READ: 2 Samuel 3:6-5:25
THINK: One of the most amazing things about David’s life and faith is his willingness to always acknowledge that what he accomplishes is due to God’s power and not his own. As an aspiring king, we naturally assume that David would want to show his strength and assert his power and dominance. Yet, we find him time and again defying his culture and confessing his weakness and inability. In 2 Samuel 3:39 he very plainly states, “even though I am anointed king, I am weak and these [enemies] are too strong for me.” Making a statement like that was counter-cultural in David’s day. I think it is no less counter-cultural today. The narrative of strength, power, self-reliance, and independence is a very powerful one in 21st century America. We value strength and minimize weakness.
But this is a dangerous narrative for us to buy into – just as it would have been a dangerous one for David to buy into. It may have cost David his life, relying on himself instead of waiting and depending on God. It will certainly cost us ours. Maybe not physically, but certainly spiritually. Why do I say that? Because the cold hard truth is this: we are not strong and we cannot do it on our own!

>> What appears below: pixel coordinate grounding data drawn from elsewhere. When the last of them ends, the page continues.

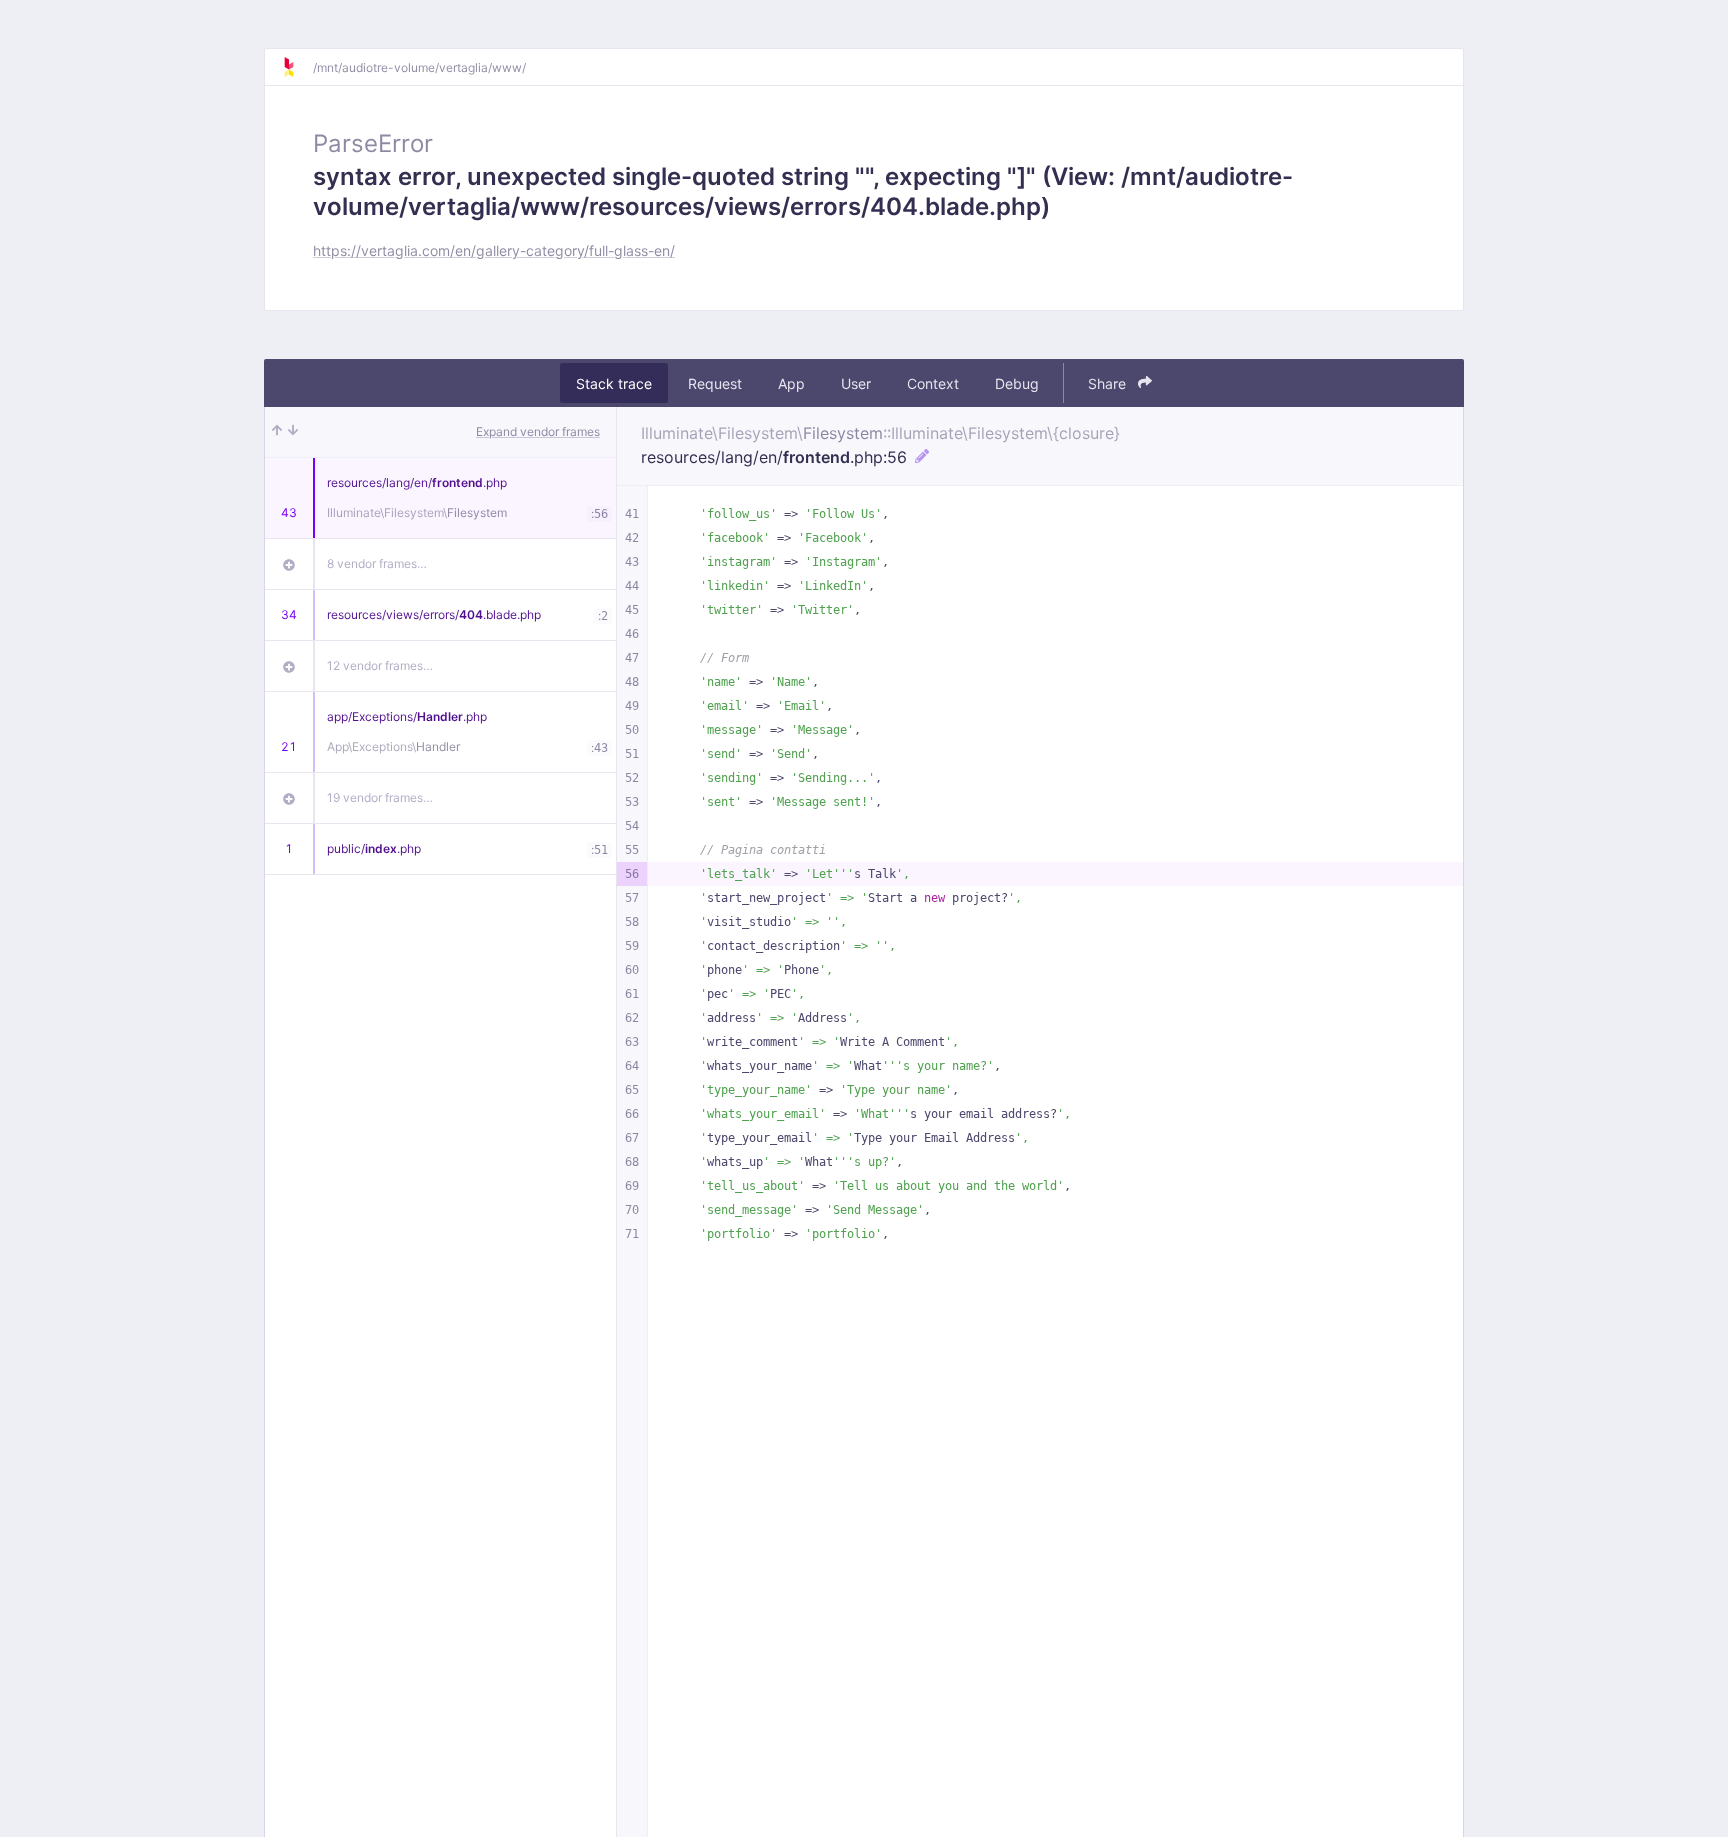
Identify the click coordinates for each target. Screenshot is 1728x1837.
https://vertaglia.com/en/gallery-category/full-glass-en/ (494, 250)
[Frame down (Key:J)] (293, 432)
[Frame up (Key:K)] (277, 432)
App (791, 383)
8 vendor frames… (377, 563)
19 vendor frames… (380, 797)
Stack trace (614, 383)
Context (933, 383)
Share (1109, 383)
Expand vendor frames (538, 431)
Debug (1017, 383)
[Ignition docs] (297, 67)
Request (715, 383)
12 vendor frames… (380, 665)
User (856, 383)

When we participate in the cultural myth that weakness is not an option then we end up trying to earn our salvation through our own strength. And so we reduce Christianity and faith to a set of rules to be followed because we want to believe that if we just try hard enough and follow the rules well enough and check off all the right boxes we can earn our way into heaven without anybody else’s help. But that’s simply not the case.
David knew that in his weakness, God was strong. In 2 Samuel 3 he says it bluntly. In 2 Samuel 5 he not once but twice asks God what he should do about fighting the Philistines and trusts God to go before him. He didn’t trust his own ability and his own might. He trusted in God’s. See, David grasped a core truth – one that has given God’s people hope and strength for centuries and continues to do so today. That truth is: we are not strong enough to do it on our own, but in our weakness God is strong. The apostle Paul went so far as to say, “I boast in my weakness…for when I am weak then I am strong.”

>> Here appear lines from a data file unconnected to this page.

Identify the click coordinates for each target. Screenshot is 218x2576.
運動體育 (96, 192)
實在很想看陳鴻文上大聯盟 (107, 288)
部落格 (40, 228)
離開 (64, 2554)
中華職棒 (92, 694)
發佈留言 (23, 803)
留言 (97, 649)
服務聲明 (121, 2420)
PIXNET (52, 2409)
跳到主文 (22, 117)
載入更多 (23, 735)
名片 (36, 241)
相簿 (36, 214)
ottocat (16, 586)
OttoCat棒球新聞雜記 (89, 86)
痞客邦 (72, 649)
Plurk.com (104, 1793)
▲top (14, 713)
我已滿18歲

We live in a dark and broken world that we cannot overcome on our own. We don’t have the strength to avoid the death and eternal separation from God that we all deserve. But God invites us to confess our weakness and allow him to be strong. He invites us to meet him at the cross – once the ultimate symbol of weakness and death – transformed by God’s power and Christ’s death and resurrection into the greatest symbol of victory and life and hope the world has ever known. We are destined for death, but he is mighty to save!
I encourage you to follow the example of David today. I encourage you to reject the cultural myth that weakness is not an option. Be weak, because your weakness is precisely the place where God is strong!
PRAY: Simply admit your weakness to God today. Then thank him for being strong, and thank him for the cross.